-- Start of Text --

Residents of Zhang Zhuang discovered that their land had been sold for a fortune while they received only 200 euros per head. In protest, 1000 residents "kidnapped" a local official who was released by 1,400 policemen.

Jinan (AsiaNews/Agencies) – Yet another violent episode of social unrest has shaken China, dealing a further blow to the country's image of a "harmonious society", so dear to the Communist leadership.

It was only today that news broke of clashes on 5 November in the eastern Shandong province, where the government sent 1,400 police riot police to disperse 1,000 villagers from a village on the suburbs of Jinan, who were protesting against the seizure of their land.

In the ensuing clashes, police injured 20 villagers who had "kidnapped" a district government official to protest against the authorities' corruption. Police have not yet withdrawn from the area following the clashes.

The protest came after a resident of Zhang Zhuang village discovered from an internet website that the government had sold land of his village to foreign investors for 720 million yuan (around 72 million euros).

One of them said: "If the government were honest, each of us would have received 300,000 yuan. Instead the central government guaranteed compensation of 5,000 yuan per person, but local officials paid us only 2,000 yuan [around 200 euros]." Further, "the village mysteriously ran into a debt of 10 million yuan, which we must settle."

After initial protests, the local government and investors promised the displaced people they would give them apartments in exchange for their land. But one of the first people to see these buildings said: "The quality was so bad that when the second storey was finished, the building sank 60cm."

The Zhang Zhuang protest is only the latest violent episode of unrest to hit the country. According to Zhou Yongkang, Public Security Minister, mass anti-government protests are on the rise, up from 10,000 incidents in 1994 to 74,000 in 2004. Last year the number was 87,000. Every day central authorities in Beijing record between 120 and 230 incidents, mostly in the countryside. Local administrators seize land and sell it to companies and industries that want to expand production. Villagers, cheated of their land and badly paid, have no other option but to resort to protest, often violently.

The government fears this trend and is pressing ahead with anti-corruption campaigns: the latest, launched on 13 November, orders local officials to deal fairly with the relocation of uprooted people.

A resident Zhang Zhuang said: ""We think the central government may have good intentions but local officials simply never listen to Beijing. They are setting up independent kingdoms."

-- End of Text --
-- Start of Entries supplied --

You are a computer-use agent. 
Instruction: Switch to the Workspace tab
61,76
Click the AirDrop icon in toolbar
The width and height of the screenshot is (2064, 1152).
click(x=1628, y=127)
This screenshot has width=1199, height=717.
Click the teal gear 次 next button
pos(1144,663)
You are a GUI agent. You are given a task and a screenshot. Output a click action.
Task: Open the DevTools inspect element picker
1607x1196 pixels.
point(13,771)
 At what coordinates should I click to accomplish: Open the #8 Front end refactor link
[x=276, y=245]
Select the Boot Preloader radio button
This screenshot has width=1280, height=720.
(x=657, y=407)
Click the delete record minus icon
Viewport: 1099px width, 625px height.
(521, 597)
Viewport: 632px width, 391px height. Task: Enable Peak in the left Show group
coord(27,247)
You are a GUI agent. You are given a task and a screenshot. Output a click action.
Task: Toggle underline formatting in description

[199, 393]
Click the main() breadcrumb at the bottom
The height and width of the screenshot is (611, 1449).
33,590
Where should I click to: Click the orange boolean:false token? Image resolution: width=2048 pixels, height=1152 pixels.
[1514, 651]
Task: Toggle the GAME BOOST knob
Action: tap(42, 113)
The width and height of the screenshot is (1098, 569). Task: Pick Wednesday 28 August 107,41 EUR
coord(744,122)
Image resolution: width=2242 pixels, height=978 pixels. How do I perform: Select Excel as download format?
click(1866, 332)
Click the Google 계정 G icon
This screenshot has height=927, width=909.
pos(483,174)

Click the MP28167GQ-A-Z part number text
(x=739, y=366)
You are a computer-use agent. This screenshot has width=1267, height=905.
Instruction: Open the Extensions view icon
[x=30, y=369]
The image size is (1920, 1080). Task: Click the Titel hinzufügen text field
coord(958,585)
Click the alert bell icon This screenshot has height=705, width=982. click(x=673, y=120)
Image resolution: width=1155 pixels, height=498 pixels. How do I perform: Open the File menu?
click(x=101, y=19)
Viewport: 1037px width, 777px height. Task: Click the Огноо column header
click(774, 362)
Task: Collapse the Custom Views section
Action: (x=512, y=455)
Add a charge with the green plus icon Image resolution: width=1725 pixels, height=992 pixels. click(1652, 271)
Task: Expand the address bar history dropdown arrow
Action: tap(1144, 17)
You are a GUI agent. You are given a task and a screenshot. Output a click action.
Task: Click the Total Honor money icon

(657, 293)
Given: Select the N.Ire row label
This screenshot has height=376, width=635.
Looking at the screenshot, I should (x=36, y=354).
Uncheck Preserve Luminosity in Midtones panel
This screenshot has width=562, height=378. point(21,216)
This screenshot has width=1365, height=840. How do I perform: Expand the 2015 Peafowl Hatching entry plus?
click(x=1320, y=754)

-- End of Entries supplied --

* [Exercises]:
1. In the article on the Zhang Zhuang land protest, condense the paragraph beginning "The Zhang Zhuang protest is only the latest" into a bulleted list that keeps its main facts.
2. In the records, revise the lines from the line with "The width and height of the screenshot is (1098, 569)." to the line with "Action: (x=512, y=455)" by replacing "File menu" with "Edit menu" and changing nothing else. Return only those lines.
The article and the records have no connection to each other.

* [Task-by-task results]:
1.
- The Zhang Zhuang protest is the latest violent episode of unrest in China.
- Public Security Minister Zhou Yongkang says mass anti-government protests are rising: 10,000 incidents in 1994, 74,000 in 2004, and 87,000 last year.
- Central authorities in Beijing record 120 to 230 incidents every day, mostly in the countryside.
- Local administrators seize land and sell it to companies and industries that want to expand production.
- Villagers who are cheated of their land and badly paid have no option but to protest, often violently.

2.
The width and height of the screenshot is (1098, 569). Task: Pick Wednesday 28 August 107,41 EUR
coord(744,122)
Image resolution: width=2242 pixels, height=978 pixels. How do I perform: Select Excel as download format?
click(1866, 332)
Click the Google 계정 G icon
This screenshot has height=927, width=909.
pos(483,174)

Click the MP28167GQ-A-Z part number text
(x=739, y=366)
You are a computer-use agent. This screenshot has width=1267, height=905.
Instruction: Open the Extensions view icon
[x=30, y=369]
The image size is (1920, 1080). Task: Click the Titel hinzufügen text field
coord(958,585)
Click the alert bell icon This screenshot has height=705, width=982. click(x=673, y=120)
Image resolution: width=1155 pixels, height=498 pixels. How do I perform: Open the Edit menu?
click(x=101, y=19)
Viewport: 1037px width, 777px height. Task: Click the Огноо column header
click(774, 362)
Task: Collapse the Custom Views section
Action: (x=512, y=455)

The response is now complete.